Example 2—A customer slips on a fast-food establishment floor, breaking her arm and incurring various medical expenses. The restaurant has a premises liability insurance policy that reimburses the patron for her medical costs after a claim is made and lawsuit filed. Let's assume that, after an investigation, it is discovered that another person in the restaurant (a disgruntled former employee) intentionally poured water on the floor just before the customer slipped. The insurer who reimbursed the injured patron on behalf of the fast-food company might have a subrogation claim against the disgruntled former employee.
Example 3—A retailer sells a bicycle to a family, and a child is injured while riding it because there is a sharp screw loose on the bike. The child incurred medical expenses and extra damages. The retailer's insurer pays the claim, assuming the family brings a successful claim against the retailer, but through investigation, discovers there was a manufacturing defect in the bicycle. In turn, the insurer could potentially pursue a subrogation claim against the manufacturer for reimbursement.

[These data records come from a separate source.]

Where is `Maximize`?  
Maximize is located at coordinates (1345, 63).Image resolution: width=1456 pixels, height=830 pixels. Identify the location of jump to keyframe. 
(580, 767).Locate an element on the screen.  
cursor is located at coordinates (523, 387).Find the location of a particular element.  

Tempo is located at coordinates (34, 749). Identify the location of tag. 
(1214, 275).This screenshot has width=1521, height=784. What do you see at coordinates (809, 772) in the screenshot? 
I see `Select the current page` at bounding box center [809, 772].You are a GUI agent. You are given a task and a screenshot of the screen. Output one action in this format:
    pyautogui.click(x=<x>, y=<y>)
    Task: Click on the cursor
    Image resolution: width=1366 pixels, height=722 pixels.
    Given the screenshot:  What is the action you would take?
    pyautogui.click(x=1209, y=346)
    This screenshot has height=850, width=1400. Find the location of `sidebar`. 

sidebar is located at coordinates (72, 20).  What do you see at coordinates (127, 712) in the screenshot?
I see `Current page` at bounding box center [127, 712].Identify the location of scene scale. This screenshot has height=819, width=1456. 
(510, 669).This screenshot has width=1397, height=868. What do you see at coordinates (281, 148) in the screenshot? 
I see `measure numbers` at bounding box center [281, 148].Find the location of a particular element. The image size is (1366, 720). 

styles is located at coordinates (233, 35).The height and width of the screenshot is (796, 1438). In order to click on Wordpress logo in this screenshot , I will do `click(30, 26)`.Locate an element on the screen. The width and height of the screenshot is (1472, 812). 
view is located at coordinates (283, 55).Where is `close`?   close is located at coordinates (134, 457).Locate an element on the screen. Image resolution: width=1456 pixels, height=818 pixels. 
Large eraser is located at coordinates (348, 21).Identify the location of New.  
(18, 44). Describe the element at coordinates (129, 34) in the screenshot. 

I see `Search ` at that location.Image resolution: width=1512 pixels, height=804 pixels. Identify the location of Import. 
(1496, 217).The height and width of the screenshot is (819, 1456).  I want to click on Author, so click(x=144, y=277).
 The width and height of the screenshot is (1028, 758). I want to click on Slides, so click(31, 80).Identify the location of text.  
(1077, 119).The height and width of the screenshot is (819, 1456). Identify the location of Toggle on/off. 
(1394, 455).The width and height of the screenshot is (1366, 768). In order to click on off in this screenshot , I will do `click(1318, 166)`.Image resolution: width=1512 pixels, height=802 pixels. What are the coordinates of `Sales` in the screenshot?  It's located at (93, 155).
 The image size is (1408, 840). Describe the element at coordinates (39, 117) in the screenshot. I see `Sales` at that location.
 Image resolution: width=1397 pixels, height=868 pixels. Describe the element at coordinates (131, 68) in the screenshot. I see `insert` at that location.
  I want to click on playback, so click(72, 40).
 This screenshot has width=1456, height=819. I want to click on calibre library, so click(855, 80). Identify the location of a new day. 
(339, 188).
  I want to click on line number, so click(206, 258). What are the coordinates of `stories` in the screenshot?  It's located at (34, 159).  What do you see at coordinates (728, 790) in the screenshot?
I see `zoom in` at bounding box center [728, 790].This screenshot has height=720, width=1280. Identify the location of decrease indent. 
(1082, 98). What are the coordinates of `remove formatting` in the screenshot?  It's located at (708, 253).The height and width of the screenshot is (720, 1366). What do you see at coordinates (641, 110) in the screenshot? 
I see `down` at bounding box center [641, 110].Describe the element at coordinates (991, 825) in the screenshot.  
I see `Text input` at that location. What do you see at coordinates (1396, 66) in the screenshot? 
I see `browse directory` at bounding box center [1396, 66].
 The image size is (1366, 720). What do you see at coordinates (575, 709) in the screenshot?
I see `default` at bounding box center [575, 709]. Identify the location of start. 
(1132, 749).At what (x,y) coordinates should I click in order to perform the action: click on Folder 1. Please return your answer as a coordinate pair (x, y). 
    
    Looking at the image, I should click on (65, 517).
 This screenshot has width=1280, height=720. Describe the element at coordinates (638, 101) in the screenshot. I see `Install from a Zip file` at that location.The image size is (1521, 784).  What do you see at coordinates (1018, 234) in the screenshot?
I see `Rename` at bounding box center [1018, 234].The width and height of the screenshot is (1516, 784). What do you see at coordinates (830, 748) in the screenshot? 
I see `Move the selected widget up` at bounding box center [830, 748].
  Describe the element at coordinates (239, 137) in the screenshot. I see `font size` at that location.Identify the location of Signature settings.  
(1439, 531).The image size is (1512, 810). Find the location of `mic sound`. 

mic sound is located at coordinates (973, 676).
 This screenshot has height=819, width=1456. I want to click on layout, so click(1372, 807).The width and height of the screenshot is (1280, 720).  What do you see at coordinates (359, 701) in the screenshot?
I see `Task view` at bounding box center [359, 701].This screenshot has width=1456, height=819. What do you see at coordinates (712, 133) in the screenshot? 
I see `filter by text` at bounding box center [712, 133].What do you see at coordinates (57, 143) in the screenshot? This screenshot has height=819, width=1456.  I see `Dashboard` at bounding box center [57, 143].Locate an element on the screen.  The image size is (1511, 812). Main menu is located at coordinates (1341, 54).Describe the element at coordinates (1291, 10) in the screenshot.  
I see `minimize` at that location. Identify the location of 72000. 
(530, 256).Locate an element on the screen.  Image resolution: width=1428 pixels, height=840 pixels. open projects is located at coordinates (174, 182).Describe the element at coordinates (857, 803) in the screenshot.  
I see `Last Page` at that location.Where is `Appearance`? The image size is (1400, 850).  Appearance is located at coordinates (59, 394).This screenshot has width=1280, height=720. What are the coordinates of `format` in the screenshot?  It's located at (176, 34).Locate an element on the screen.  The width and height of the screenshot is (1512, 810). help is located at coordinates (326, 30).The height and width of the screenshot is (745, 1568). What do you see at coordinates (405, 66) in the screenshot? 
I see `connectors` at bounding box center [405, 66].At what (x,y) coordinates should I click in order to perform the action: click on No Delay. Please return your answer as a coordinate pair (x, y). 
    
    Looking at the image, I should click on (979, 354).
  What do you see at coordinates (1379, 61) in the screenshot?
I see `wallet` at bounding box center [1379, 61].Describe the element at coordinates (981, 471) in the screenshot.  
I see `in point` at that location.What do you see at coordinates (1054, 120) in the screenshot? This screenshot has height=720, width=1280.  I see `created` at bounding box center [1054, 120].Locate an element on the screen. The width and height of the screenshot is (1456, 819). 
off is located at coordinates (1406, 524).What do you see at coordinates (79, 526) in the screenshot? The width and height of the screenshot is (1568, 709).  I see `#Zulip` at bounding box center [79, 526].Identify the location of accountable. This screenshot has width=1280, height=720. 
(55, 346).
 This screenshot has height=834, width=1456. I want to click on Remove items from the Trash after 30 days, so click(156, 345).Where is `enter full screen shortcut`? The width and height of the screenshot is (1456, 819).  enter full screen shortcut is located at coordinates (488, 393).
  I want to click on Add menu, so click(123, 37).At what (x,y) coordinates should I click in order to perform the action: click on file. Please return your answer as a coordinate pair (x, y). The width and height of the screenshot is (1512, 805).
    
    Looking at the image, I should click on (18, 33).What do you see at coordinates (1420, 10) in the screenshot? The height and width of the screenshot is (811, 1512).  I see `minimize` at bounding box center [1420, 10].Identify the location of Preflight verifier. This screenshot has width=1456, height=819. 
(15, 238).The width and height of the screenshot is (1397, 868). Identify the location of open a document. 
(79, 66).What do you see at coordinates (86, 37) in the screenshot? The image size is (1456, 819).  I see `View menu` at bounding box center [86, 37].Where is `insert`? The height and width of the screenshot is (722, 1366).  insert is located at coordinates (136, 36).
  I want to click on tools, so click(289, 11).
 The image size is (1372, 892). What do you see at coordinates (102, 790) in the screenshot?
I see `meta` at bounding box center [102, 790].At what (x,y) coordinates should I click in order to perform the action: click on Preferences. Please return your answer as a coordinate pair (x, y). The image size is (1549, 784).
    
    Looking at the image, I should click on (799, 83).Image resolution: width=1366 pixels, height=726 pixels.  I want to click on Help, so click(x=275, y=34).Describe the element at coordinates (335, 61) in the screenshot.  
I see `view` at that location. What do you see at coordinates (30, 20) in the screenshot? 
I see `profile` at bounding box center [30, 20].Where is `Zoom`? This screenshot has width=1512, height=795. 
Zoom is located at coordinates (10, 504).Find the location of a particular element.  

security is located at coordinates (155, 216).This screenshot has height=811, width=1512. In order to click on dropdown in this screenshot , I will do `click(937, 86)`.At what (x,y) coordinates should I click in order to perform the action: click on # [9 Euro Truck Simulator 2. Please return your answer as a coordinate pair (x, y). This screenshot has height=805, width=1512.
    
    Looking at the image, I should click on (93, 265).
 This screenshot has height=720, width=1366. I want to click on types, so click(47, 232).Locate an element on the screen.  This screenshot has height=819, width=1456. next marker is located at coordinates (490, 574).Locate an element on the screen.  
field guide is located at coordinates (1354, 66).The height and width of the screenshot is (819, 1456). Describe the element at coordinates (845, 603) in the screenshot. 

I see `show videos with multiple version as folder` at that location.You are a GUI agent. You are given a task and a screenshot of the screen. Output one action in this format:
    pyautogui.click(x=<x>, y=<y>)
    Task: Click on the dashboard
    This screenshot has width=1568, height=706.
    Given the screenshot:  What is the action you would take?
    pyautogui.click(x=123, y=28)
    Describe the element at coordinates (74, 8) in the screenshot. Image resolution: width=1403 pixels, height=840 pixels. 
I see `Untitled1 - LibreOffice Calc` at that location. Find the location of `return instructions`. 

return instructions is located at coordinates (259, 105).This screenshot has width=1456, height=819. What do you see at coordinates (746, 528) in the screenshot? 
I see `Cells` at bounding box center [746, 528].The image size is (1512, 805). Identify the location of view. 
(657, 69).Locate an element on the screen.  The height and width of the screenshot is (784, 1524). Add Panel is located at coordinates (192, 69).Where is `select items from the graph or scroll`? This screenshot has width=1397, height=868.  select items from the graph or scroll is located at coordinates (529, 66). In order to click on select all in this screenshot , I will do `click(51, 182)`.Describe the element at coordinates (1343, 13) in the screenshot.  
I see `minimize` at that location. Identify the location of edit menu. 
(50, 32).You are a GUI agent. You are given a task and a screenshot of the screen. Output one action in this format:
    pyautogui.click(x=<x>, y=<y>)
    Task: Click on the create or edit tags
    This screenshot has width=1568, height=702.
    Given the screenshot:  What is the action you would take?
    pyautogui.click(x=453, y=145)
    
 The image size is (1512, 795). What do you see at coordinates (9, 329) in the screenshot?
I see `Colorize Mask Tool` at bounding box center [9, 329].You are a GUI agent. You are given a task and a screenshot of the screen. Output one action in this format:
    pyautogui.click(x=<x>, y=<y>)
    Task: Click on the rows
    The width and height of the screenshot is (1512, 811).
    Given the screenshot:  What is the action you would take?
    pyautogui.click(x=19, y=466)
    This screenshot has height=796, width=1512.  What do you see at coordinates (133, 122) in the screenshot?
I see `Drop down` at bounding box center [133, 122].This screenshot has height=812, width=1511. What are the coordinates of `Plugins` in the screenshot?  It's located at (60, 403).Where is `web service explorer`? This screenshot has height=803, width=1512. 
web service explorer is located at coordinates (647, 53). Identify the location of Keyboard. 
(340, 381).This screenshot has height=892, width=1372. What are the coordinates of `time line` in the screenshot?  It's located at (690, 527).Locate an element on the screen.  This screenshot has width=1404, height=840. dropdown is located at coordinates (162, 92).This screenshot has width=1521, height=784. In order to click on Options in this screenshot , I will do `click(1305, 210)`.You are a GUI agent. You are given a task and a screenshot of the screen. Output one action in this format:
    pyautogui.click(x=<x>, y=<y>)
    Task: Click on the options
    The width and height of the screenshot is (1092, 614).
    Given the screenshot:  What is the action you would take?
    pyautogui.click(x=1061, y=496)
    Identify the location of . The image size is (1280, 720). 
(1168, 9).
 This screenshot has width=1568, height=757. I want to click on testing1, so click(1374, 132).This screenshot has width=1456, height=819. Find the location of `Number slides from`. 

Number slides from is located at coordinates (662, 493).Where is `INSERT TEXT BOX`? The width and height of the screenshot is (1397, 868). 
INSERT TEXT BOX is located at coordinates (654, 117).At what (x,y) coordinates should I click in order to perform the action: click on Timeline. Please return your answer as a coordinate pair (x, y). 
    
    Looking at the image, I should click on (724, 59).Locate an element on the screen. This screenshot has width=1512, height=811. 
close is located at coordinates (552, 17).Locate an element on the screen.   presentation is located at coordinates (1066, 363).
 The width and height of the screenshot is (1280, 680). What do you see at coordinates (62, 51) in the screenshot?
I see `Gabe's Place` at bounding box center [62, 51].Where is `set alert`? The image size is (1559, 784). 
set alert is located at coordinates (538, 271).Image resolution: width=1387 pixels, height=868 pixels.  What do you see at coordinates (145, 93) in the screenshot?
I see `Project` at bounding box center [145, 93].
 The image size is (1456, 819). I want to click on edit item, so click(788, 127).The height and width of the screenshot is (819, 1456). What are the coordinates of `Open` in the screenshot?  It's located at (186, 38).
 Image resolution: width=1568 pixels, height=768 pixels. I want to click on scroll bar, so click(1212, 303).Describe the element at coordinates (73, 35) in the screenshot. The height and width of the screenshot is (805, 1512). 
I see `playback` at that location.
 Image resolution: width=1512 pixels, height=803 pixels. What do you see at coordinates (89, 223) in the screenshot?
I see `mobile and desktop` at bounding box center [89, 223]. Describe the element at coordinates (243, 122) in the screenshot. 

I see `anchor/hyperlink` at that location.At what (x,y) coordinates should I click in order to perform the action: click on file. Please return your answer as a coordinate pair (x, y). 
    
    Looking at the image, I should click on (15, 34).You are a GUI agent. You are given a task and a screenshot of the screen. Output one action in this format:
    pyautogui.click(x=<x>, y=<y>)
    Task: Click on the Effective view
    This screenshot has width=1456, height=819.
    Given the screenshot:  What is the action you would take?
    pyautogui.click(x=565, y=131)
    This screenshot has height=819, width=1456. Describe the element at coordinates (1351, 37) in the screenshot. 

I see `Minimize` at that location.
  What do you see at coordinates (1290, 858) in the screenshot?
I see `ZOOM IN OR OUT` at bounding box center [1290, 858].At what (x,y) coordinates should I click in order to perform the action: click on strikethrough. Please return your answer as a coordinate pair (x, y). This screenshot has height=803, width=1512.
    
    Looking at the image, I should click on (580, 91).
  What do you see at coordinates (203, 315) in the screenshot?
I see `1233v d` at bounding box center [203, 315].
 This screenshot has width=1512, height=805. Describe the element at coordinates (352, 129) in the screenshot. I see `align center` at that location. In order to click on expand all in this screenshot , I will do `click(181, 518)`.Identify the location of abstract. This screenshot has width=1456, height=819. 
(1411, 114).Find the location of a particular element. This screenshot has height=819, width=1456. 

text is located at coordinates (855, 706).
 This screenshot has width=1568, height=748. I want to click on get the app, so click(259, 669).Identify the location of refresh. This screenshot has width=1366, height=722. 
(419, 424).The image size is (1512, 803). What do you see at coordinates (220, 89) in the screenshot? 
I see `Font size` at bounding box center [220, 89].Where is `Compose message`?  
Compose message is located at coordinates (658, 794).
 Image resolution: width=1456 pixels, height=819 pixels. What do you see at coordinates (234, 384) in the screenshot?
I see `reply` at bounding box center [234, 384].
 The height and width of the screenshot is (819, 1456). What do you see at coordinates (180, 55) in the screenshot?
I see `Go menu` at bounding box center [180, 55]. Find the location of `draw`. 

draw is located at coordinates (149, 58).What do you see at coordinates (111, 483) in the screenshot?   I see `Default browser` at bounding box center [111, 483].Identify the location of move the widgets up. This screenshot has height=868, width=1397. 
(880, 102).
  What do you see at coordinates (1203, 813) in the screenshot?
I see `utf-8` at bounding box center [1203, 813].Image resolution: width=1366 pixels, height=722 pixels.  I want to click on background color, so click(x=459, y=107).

Subrogation is a valuable tool for insurance companies that serves many purposes. Subrogation, at its core, is when a person/entity (e.g., insurer) can step into the shoes of someone else (the insured) and pursue a claim against a third party. This is a well-established process, and many insurance companies have an entire department dedicated to subrogation/loss recovery. Without subrogation, bad/negligent wrongdoers may not be responsible for the injuries/losses they create, aggrieved insureds may have to shoulder financial losses for a longer period, and insurance premiums could rise.